▶ **EXTRACTED DATA**
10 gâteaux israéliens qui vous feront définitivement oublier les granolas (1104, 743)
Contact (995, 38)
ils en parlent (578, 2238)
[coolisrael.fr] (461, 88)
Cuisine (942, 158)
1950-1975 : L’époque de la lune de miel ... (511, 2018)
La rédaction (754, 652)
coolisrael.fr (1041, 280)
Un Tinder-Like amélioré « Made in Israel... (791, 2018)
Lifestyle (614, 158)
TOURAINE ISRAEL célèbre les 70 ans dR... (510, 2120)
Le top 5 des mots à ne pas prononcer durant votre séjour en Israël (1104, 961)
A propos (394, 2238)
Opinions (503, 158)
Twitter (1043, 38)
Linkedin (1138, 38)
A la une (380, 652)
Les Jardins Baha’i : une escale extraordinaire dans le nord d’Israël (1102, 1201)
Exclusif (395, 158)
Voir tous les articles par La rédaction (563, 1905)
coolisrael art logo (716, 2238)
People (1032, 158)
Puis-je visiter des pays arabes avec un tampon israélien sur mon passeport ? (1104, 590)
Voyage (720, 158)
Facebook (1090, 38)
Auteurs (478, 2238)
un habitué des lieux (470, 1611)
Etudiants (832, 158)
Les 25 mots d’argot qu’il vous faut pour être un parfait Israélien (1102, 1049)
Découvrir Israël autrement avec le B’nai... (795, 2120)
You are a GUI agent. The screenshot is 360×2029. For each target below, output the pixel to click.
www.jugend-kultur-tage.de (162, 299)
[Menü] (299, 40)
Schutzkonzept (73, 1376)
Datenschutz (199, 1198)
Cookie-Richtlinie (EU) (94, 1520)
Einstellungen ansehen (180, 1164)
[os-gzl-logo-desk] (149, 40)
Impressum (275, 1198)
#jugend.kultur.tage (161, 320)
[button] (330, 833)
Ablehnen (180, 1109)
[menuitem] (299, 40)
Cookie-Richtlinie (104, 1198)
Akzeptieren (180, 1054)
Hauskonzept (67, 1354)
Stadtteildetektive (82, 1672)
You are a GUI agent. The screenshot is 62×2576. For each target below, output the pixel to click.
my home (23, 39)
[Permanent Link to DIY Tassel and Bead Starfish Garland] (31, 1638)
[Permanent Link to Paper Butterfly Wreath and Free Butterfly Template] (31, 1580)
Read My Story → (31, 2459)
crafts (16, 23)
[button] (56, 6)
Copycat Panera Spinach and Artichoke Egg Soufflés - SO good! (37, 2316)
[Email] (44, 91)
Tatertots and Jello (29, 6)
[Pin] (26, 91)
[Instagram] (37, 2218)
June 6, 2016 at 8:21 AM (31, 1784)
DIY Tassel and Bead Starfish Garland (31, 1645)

▶ **TASK DESCRIPTION**
Copy down every line of the entries containing the word "Israël".

▶ **EXERCISE ANSWER**
Le top 5 des mots à ne pas prononcer durant votre séjour en Israël (1104, 961)
Les Jardins Baha’i : une escale extraordinaire dans le nord d’Israël (1102, 1201)
Découvrir Israël autrement avec le B’nai... (795, 2120)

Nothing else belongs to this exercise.